Target pointing data:
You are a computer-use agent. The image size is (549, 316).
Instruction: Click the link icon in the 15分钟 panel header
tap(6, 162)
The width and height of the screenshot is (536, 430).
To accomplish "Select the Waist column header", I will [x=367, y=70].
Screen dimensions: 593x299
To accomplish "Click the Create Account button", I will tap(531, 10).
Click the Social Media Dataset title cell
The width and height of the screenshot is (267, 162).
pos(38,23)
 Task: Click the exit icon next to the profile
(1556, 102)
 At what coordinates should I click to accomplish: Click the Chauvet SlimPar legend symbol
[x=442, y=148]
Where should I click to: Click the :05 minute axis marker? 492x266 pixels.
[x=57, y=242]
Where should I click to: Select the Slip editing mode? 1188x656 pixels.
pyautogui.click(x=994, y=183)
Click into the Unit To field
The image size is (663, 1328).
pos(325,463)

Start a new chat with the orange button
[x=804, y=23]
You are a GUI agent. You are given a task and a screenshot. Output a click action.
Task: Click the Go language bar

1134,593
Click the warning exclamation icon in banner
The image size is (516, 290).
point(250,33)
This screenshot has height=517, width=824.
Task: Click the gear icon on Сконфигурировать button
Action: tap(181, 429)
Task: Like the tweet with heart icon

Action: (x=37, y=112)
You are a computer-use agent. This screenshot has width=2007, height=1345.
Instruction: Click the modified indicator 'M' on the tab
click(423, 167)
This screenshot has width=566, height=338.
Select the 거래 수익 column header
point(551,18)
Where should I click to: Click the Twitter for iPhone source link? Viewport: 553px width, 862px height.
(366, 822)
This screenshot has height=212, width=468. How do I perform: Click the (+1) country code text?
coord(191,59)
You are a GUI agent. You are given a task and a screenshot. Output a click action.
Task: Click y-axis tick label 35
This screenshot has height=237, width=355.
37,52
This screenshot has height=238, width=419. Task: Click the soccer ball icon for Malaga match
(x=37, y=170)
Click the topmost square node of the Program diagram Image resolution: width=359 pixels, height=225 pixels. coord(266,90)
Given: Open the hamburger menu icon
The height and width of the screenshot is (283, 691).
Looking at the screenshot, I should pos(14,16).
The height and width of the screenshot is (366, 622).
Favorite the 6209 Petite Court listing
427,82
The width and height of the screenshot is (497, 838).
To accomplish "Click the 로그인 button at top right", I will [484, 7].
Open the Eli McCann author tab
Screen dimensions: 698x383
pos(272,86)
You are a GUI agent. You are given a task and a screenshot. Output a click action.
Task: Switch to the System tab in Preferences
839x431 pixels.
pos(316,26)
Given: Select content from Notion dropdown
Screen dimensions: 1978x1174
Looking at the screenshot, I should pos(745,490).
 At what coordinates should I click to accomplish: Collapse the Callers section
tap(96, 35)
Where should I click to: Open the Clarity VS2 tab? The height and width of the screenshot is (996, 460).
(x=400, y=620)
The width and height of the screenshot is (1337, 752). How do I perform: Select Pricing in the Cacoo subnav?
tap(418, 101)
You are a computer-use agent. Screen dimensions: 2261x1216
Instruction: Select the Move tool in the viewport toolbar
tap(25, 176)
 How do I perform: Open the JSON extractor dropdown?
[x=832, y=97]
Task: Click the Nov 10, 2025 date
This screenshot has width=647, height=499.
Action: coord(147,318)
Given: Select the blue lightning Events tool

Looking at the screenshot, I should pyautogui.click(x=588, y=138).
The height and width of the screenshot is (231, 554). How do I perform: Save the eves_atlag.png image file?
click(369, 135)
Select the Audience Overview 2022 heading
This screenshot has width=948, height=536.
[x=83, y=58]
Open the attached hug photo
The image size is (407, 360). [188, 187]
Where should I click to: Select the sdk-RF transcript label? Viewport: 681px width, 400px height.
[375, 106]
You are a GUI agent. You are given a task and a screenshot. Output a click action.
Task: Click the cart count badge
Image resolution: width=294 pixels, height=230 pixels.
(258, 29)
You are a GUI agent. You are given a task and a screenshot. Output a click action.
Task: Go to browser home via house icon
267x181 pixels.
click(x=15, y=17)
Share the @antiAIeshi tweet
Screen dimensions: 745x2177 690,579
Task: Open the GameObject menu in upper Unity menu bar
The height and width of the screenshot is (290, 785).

Given task –
Copy every one of the records above line for line, with no changes.

Answer to this task –
You are a computer-use agent. The image size is (549, 316).
Instruction: Click the link icon in the 15分钟 panel header
tap(6, 162)
The width and height of the screenshot is (536, 430).
To accomplish "Select the Waist column header", I will [x=367, y=70].
Screen dimensions: 593x299
To accomplish "Click the Create Account button", I will tap(531, 10).
Click the Social Media Dataset title cell
The width and height of the screenshot is (267, 162).
pos(38,23)
 Task: Click the exit icon next to the profile
(1556, 102)
 At what coordinates should I click to accomplish: Click the Chauvet SlimPar legend symbol
[x=442, y=148]
Where should I click to: Click the :05 minute axis marker? 492x266 pixels.
[x=57, y=242]
Where should I click to: Select the Slip editing mode? 1188x656 pixels.
pyautogui.click(x=994, y=183)
Click into the Unit To field
The image size is (663, 1328).
pos(325,463)

Start a new chat with the orange button
[x=804, y=23]
You are a GUI agent. You are given a task and a screenshot. Output a click action.
Task: Click the Go language bar

1134,593
Click the warning exclamation icon in banner
The image size is (516, 290).
point(250,33)
This screenshot has height=517, width=824.
Task: Click the gear icon on Сконфигурировать button
Action: tap(181, 429)
Task: Like the tweet with heart icon

Action: (x=37, y=112)
You are a computer-use agent. This screenshot has width=2007, height=1345.
Instruction: Click the modified indicator 'M' on the tab
click(423, 167)
This screenshot has width=566, height=338.
Select the 거래 수익 column header
point(551,18)
Where should I click to: Click the Twitter for iPhone source link? Viewport: 553px width, 862px height.
(366, 822)
This screenshot has height=212, width=468. How do I perform: Click the (+1) country code text?
coord(191,59)
You are a GUI agent. You are given a task and a screenshot. Output a click action.
Task: Click y-axis tick label 35
This screenshot has height=237, width=355.
37,52
This screenshot has height=238, width=419. Task: Click the soccer ball icon for Malaga match
(x=37, y=170)
Click the topmost square node of the Program diagram Image resolution: width=359 pixels, height=225 pixels. coord(266,90)
Given: Open the hamburger menu icon
The height and width of the screenshot is (283, 691).
Looking at the screenshot, I should pos(14,16).
The height and width of the screenshot is (366, 622).
Favorite the 6209 Petite Court listing
427,82
The width and height of the screenshot is (497, 838).
To accomplish "Click the 로그인 button at top right", I will [484, 7].
Open the Eli McCann author tab
Screen dimensions: 698x383
pos(272,86)
You are a GUI agent. You are given a task and a screenshot. Output a click action.
Task: Switch to the System tab in Preferences
839x431 pixels.
pos(316,26)
Given: Select content from Notion dropdown
Screen dimensions: 1978x1174
Looking at the screenshot, I should pos(745,490).
 At what coordinates should I click to accomplish: Collapse the Callers section
tap(96, 35)
Where should I click to: Open the Clarity VS2 tab? The height and width of the screenshot is (996, 460).
(x=400, y=620)
The width and height of the screenshot is (1337, 752). How do I perform: Select Pricing in the Cacoo subnav?
tap(418, 101)
You are a computer-use agent. Screen dimensions: 2261x1216
Instruction: Select the Move tool in the viewport toolbar
tap(25, 176)
 How do I perform: Open the JSON extractor dropdown?
[x=832, y=97]
Task: Click the Nov 10, 2025 date
This screenshot has width=647, height=499.
Action: coord(147,318)
Given: Select the blue lightning Events tool

Looking at the screenshot, I should pyautogui.click(x=588, y=138).
The height and width of the screenshot is (231, 554). How do I perform: Save the eves_atlag.png image file?
click(369, 135)
Select the Audience Overview 2022 heading
This screenshot has width=948, height=536.
[x=83, y=58]
Open the attached hug photo
The image size is (407, 360). [188, 187]
Where should I click to: Select the sdk-RF transcript label? Viewport: 681px width, 400px height.
[375, 106]
You are a GUI agent. You are given a task and a screenshot. Output a click action.
Task: Click the cart count badge
Image resolution: width=294 pixels, height=230 pixels.
(258, 29)
You are a GUI agent. You are given a task and a screenshot. Output a click action.
Task: Go to browser home via house icon
267x181 pixels.
click(x=15, y=17)
Share the @antiAIeshi tweet
Screen dimensions: 745x2177 690,579
Task: Open the GameObject menu in upper Unity menu bar
The height and width of the screenshot is (290, 785).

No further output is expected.